By law, a company must send out layoff notices 60 days prior to a plant closing or a mass layoff. This was put into place as a result of the WARN Act, or Worker Adjustment and Retraining Notification Act, enacted in 1988. In light of the impending across-the-board budget cuts that are coming January 1, 2013 due to the failure of the Joint Select Committee on Deficit Reduction, more commonly known as the Super-Committee, to find a way to cut $1.5 trillion from the federal deficit over the next decade, major cuts to defense are imminent. These cuts to defense will affect major defense contractor, Lockheed Martin. Looking ahead to the inevitability of these events, Lockheed Martin warned that it will be sending out layoff notices, which are required by law, in early November, just days before the presidential election.
Now Lockheed Martin says that they will not issue the layoff notices, at the request of the White House. Last Friday, U.S. Senators John McCain, Lindsey Graham, and Kelly Ayotte released a statement on the Obama Administration’s guidance to Lockheed Martin to ignore the WARN Act, calling the current administration out on this thinly veiled political move.

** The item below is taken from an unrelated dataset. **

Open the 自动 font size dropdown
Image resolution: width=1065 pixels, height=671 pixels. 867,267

In the memorandum from the Office of Management and Budget issued last Friday, the administration concluded that notices would not be necessary in this situation because it would cause “waste and disruption,” but if any potential future litigation would be faced, the government would allow certain compensation, litigation, and attorney fees to be covered by the government contract.

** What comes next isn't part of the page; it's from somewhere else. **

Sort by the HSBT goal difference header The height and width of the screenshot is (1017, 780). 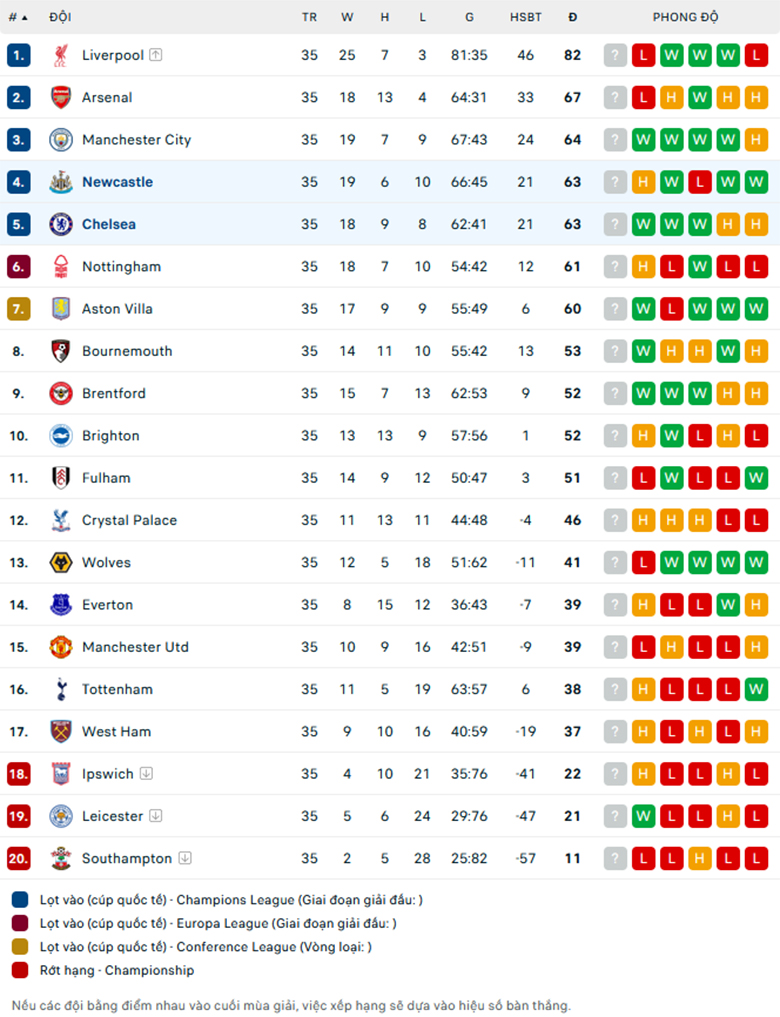click(x=525, y=18)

Obviously, if Lockheed Martin sends out layoff notices a few days before the election, this could have a negative impact on the President’s re-election. But should politics really matter when it comes to following the law? Asking this company to not follow the WARN Act, is setting the company up for potential massive lawsuits, for which the government is volunteering to pay. What will the government use to pay for these lawsuit expenses? Taxpayer dollars, of course. With the government hitting a new high for the national debt at $15 trillion, is it really a safe bet for Lockheed Martin to trust that Congress will go along with this plan and vote to fund this, should these events happen? Lockheed Martin could always hope that whichever man is elected next year will realize that cutting defense puts our country at risk and will work with Congress to opt for budget cuts elsewhere.